◆ **Passage provided**

The problem of overfitting to the holdout set is well known. Kaggle’s forums are full of anecdotal evidence reported by various competitors. The primary way Kaggle deals with this problem is by limiting the rate of re-submission and (to some extent) the bit precision of the answers. Of course, this is also the reason why the winners are determined on a separate test set.

Static vs interactive data analysis

Kaggle’s liberal use of the holdout method is just one example of a widespread disconnect between the theory of static data analysis and the practice of interactive data analysis. The holdout method is a static method in that it assumes the model to be independent of the holdout data on which it is evaluated. However, machine learning competitions are interactive, because submissions generally incorporate information from the holdout set.

I contend that most real world data analysis is interactive. Unfortunately, most of the theory on model validation and statistical estimation falls into the static setting requiring independence between method and holdout data. This divide is not inherent though. Indeed, my next post deals with some useful theory for the interactive setting.

The Heritage Health Prize leaderboard

Let’s see how this could’ve been applied to an actual competition. Of course, theHeritage Health Prize competition is long over. We’re about two years too late to the party. Besides, we don’t have the solution file for that competition. Without it there’s no sure way of knowing how well this approach would’ve worked. Nevertheless, we can make some reasonable modeling of what the holdout labels might look like using information that was released by Kaggle and see how well we’d be doing against our random model.

◆ **Set problem**
List every measure the passage on holdout overfitting says Kaggle uses to deal with overfitting to the holdout set.

◆ **Record extracts**
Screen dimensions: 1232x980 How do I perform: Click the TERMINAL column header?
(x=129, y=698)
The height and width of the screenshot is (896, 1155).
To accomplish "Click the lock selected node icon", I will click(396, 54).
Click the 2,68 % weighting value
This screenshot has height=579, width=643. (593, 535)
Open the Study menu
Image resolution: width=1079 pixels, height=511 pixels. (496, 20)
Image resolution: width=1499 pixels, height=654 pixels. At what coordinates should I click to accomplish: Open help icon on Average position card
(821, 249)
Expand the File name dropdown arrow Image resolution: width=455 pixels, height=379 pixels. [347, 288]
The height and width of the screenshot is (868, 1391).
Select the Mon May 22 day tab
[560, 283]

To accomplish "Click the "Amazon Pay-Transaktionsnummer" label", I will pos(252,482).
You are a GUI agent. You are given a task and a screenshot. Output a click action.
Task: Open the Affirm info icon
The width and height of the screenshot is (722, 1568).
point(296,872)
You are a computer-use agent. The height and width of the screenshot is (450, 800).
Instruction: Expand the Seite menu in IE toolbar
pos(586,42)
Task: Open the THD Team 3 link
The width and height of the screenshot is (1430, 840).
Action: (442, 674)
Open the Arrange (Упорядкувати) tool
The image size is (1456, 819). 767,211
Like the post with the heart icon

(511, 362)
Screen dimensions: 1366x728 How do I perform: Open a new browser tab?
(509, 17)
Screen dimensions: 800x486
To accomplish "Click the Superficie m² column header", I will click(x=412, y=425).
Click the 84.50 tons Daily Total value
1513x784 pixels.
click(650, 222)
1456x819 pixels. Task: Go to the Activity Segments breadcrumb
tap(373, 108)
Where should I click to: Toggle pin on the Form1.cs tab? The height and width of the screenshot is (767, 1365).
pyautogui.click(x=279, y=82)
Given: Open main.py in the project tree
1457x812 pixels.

◆ **Written answer**
- Limiting the rate of re-submission
- Limiting, to some extent, the bit precision of the answers
- Determining the winners on a separate test set